Saved entries:
"""
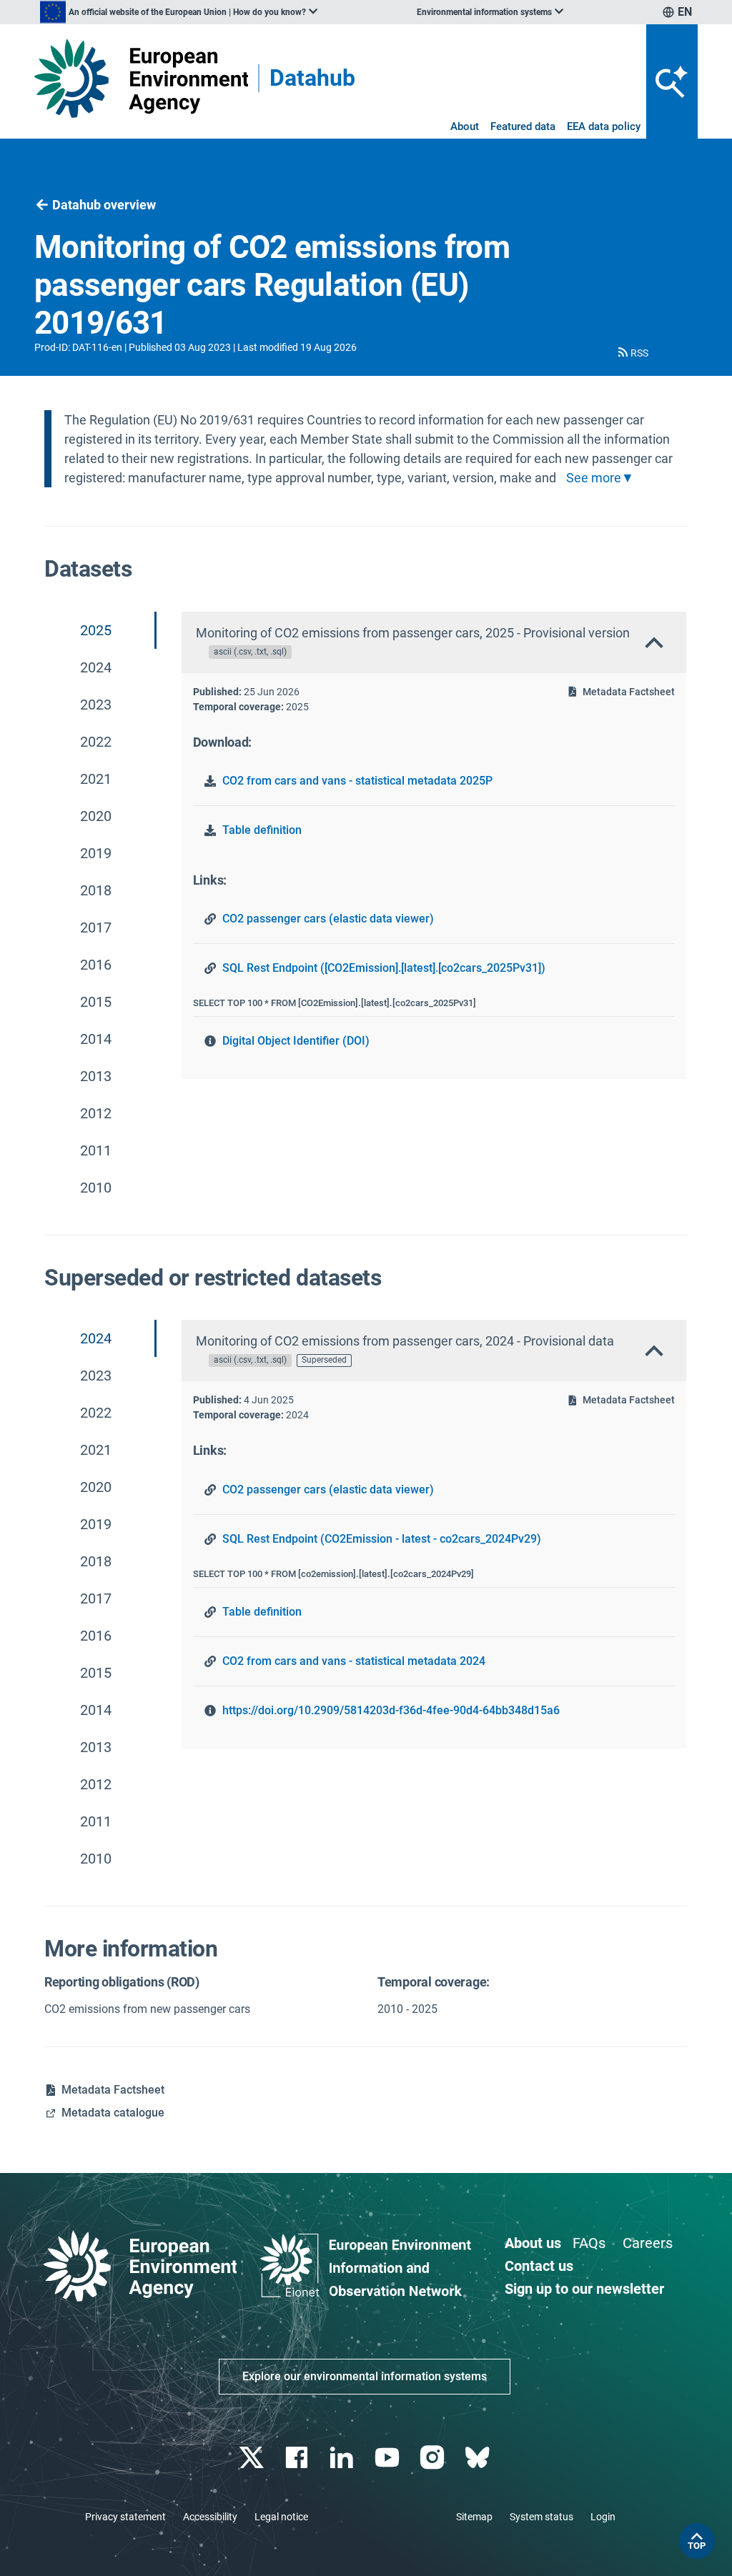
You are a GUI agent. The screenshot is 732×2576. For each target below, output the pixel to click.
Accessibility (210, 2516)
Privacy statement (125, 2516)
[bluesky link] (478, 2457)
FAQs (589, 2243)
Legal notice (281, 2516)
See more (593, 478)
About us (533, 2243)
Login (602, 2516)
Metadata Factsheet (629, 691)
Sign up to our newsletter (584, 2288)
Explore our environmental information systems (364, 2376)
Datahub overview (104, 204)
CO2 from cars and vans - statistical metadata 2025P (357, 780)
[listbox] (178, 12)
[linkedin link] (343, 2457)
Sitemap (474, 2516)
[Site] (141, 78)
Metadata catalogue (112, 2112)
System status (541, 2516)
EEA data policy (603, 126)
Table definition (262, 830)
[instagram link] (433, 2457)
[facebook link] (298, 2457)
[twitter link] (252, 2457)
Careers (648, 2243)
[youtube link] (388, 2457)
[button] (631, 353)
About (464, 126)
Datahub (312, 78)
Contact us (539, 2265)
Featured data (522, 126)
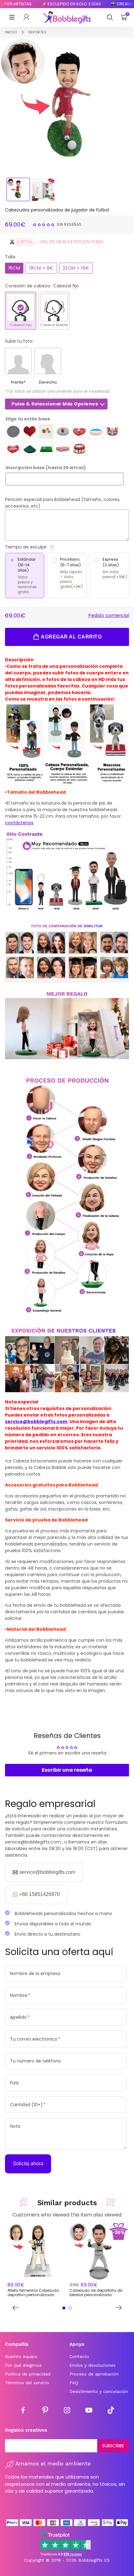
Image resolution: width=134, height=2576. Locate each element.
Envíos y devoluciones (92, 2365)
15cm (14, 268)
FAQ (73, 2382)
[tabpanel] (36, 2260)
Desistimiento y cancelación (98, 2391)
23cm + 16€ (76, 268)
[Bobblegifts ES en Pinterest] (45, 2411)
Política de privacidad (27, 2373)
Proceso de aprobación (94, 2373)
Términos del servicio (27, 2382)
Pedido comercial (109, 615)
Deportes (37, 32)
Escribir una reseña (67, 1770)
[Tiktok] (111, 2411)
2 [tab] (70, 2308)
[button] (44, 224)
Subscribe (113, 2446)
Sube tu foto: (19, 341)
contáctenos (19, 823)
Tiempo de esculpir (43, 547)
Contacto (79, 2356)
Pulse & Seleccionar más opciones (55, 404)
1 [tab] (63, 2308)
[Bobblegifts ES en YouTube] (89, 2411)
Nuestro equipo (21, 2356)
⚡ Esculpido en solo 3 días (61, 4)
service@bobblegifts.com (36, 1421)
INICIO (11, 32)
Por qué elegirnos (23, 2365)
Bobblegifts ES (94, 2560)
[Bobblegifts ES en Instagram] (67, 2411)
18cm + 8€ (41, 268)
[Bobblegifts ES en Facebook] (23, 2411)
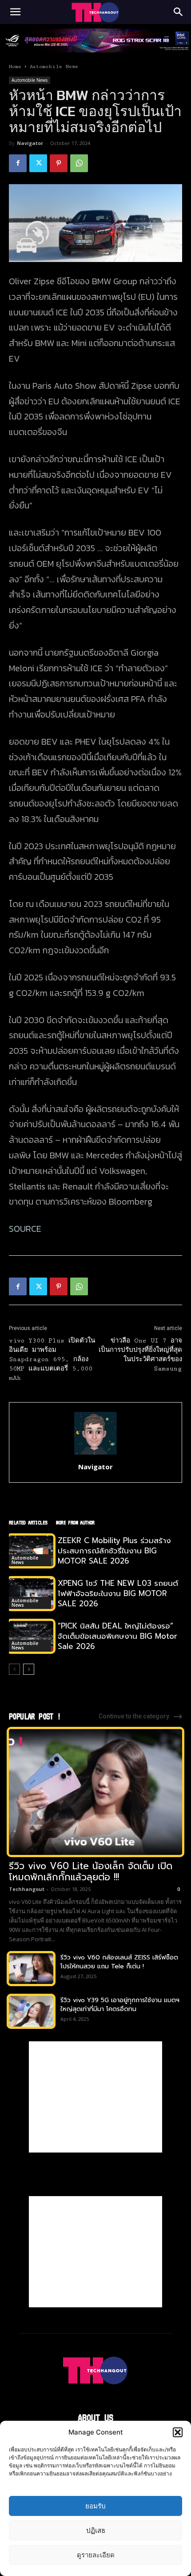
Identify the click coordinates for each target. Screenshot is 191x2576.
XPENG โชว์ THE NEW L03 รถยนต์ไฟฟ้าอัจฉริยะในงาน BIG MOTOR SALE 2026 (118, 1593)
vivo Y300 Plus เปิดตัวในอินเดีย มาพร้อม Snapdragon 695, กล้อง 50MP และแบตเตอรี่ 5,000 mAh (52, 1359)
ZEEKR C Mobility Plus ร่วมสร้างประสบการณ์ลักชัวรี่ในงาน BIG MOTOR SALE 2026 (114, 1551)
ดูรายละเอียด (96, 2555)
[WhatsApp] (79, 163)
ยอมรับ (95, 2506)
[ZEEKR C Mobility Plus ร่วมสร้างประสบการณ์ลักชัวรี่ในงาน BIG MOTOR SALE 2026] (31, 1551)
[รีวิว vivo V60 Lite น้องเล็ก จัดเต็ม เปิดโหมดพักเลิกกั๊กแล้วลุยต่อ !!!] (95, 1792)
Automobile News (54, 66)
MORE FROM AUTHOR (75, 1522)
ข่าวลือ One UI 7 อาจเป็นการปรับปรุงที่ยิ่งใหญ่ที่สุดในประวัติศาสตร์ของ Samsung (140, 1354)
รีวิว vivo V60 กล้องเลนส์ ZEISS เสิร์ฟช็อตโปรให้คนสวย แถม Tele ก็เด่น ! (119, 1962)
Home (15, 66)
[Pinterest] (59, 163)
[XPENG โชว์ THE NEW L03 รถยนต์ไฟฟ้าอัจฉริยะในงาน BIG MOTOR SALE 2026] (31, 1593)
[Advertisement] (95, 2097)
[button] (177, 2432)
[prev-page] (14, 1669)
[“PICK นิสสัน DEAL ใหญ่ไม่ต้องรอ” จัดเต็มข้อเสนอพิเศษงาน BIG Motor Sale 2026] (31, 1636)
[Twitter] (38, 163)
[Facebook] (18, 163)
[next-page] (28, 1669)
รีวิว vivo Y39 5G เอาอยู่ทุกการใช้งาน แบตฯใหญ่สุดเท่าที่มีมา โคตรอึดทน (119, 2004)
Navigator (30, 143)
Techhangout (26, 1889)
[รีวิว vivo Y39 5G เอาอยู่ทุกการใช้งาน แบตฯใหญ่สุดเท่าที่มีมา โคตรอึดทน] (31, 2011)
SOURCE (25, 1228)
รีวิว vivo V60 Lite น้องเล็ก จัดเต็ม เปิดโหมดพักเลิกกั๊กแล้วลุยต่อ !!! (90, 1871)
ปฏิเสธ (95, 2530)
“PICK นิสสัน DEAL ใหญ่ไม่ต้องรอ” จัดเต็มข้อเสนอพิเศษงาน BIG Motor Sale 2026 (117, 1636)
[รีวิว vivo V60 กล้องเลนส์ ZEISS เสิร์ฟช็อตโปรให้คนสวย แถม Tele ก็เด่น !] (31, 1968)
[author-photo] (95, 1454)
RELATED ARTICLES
"""
**Task statement**
Return every record above exactly as written, but drop the pictures.

**Task result**
You are a GUI agent. The screenshot is 732×2576. For each target below, output the pixel to click.
Accessibility (210, 2516)
Privacy statement (125, 2516)
[bluesky link] (478, 2457)
FAQs (589, 2243)
Legal notice (281, 2516)
See more (593, 478)
About us (533, 2243)
Login (602, 2516)
Metadata Factsheet (629, 691)
Sign up to our newsletter (584, 2288)
Explore our environmental information systems (364, 2376)
Datahub overview (104, 204)
CO2 from cars and vans - statistical metadata 2025P (357, 780)
[listbox] (178, 12)
[linkedin link] (343, 2457)
Sitemap (474, 2516)
[Site] (141, 78)
Metadata catalogue (112, 2112)
System status (541, 2516)
EEA data policy (603, 126)
Table definition (262, 830)
[instagram link] (433, 2457)
[facebook link] (298, 2457)
[twitter link] (252, 2457)
Careers (648, 2243)
[youtube link] (388, 2457)
[button] (631, 353)
About (464, 126)
Datahub (312, 78)
Contact us (539, 2265)
Featured data (522, 126)
Image resolution: width=134, height=2576. Locate each element.
Envíos y devoluciones (92, 2365)
15cm (14, 268)
FAQ (73, 2382)
[tabpanel] (36, 2260)
Desistimiento y cancelación (98, 2391)
23cm + 16€ (76, 268)
[Bobblegifts ES en Pinterest] (45, 2411)
Política de privacidad (27, 2373)
Proceso de aprobación (94, 2373)
Términos del servicio (27, 2382)
Pedido comercial (109, 615)
Deportes (37, 32)
Escribir una reseña (67, 1770)
[Tiktok] (111, 2411)
2 [tab] (70, 2308)
[button] (44, 224)
Subscribe (113, 2446)
Sube tu foto: (19, 341)
contáctenos (19, 823)
Tiempo de esculpir (43, 547)
Contacto (79, 2356)
Pulse & Seleccionar más opciones (55, 404)
1 [tab] (63, 2308)
[Bobblegifts ES en YouTube] (89, 2411)
Nuestro equipo (21, 2356)
⚡ Esculpido en solo 3 días (61, 4)
service@bobblegifts.com (36, 1421)
INICIO (11, 32)
Por qué elegirnos (23, 2365)
Bobblegifts ES (94, 2560)
[Bobblegifts ES en Instagram] (67, 2411)
18cm + 8€ (41, 268)
[Bobblegifts ES en Facebook] (23, 2411)
Identify the click coordinates for each target. Screenshot is 191x2576.
XPENG โชว์ THE NEW L03 รถยนต์ไฟฟ้าอัจฉริยะในงาน BIG MOTOR SALE 2026 (118, 1593)
vivo Y300 Plus เปิดตัวในอินเดีย มาพร้อม Snapdragon 695, กล้อง 50MP และแบตเตอรี่ 5,000 mAh (52, 1359)
ZEEKR C Mobility Plus ร่วมสร้างประสบการณ์ลักชัวรี่ในงาน BIG MOTOR SALE 2026 (114, 1551)
ดูรายละเอียด (96, 2555)
[WhatsApp] (79, 163)
ยอมรับ (95, 2506)
[ZEEKR C Mobility Plus ร่วมสร้างประสบการณ์ลักชัวรี่ในงาน BIG MOTOR SALE 2026] (31, 1551)
[รีวิว vivo V60 Lite น้องเล็ก จัดเต็ม เปิดโหมดพักเลิกกั๊กแล้วลุยต่อ !!!] (95, 1792)
Automobile News (54, 66)
MORE FROM AUTHOR (75, 1522)
ข่าวลือ One UI 7 อาจเป็นการปรับปรุงที่ยิ่งใหญ่ที่สุดในประวัติศาสตร์ของ Samsung (140, 1354)
รีวิว vivo V60 กล้องเลนส์ ZEISS เสิร์ฟช็อตโปรให้คนสวย แถม Tele ก็เด่น ! (119, 1962)
Home (15, 66)
[Pinterest] (59, 163)
[XPENG โชว์ THE NEW L03 รถยนต์ไฟฟ้าอัจฉริยะในงาน BIG MOTOR SALE 2026] (31, 1593)
[Advertisement] (95, 2097)
[button] (177, 2432)
[prev-page] (14, 1669)
[“PICK นิสสัน DEAL ใหญ่ไม่ต้องรอ” จัดเต็มข้อเสนอพิเศษงาน BIG Motor Sale 2026] (31, 1636)
[Twitter] (38, 163)
[Facebook] (18, 163)
[next-page] (28, 1669)
รีวิว vivo Y39 5G เอาอยู่ทุกการใช้งาน แบตฯใหญ่สุดเท่าที่มีมา โคตรอึดทน (119, 2004)
Navigator (30, 143)
Techhangout (26, 1889)
[รีวิว vivo Y39 5G เอาอยู่ทุกการใช้งาน แบตฯใหญ่สุดเท่าที่มีมา โคตรอึดทน] (31, 2011)
SOURCE (25, 1228)
รีวิว vivo V60 Lite น้องเล็ก จัดเต็ม เปิดโหมดพักเลิกกั๊กแล้วลุยต่อ !!! (90, 1871)
ปฏิเสธ (95, 2530)
“PICK นิสสัน DEAL ใหญ่ไม่ต้องรอ” จัดเต็มข้อเสนอพิเศษงาน BIG Motor Sale 2026 (117, 1636)
[รีวิว vivo V60 กล้องเลนส์ ZEISS เสิร์ฟช็อตโปรให้คนสวย แถม Tele ก็เด่น !] (31, 1968)
[author-photo] (95, 1454)
RELATED ARTICLES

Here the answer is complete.